The publishers pointed to an 11-year-old decision by the 9th Circuit Court of Appeals in a matter pitting adult entertainment company Perfect 10 against Google. In that case, the appellate court ruled that Google's search engine didn't infringe copyright by creating "in-line" links to outside pages that contained unlicensed photos. Those in-line links allowed users to view the photos without leaving Google, but the images themselves remained on outside companies' servers. The decision in that case hinged on the fact that the infringing images were not stored on Google's servers.

Forrest rejected the news companies' argument, characterized in court papers as the "server test." She ruled last month that there was no basis for the location of the image to determine whether its display on a news site may have infringed copyright.

Time, Yahoo and the other defendants now want to immediately appeal that decision to the 2nd Circuit. They argue that online publishers have relied on the idea that embedding content doesn't raise the prospect of liability, provided that the content is stored on outside companies' servers.

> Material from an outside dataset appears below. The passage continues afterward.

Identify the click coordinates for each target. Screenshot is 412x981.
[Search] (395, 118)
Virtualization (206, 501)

The News Media Alliance, EFF and other outside organizations are supporting the publishers' request. The earlier ruling "was met with widespread consternation because if it is indeed the law, then media organizations, social media platforms and Internet users must now substantially alter the ways in which they display content online," the groups write.

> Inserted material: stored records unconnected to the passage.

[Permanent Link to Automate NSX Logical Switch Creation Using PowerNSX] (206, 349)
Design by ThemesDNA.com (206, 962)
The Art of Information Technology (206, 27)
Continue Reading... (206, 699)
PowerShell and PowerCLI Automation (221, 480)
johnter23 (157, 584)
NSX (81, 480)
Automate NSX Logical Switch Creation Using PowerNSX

They argue that the so-called "server test" -- or the idea that only the platforms that host content are liable for copyright infringement -- allowed news sites to "quickly and freely report on matters and to disseminate news and information to the public without risking copyright infringement claims."

The groups add that Forrest's ruling doesn't just affect news organizations, but could also have an impact on bloggers, activists and other web users. Those groups may now have to "devote substantial time to determine whether third party content is protected by copyright, thus delaying the dissemination of newsworthy content."

Goldman recently opposed the publishers' request for an immediate appeal. Forrest has not yet said when she plans to rule on the request.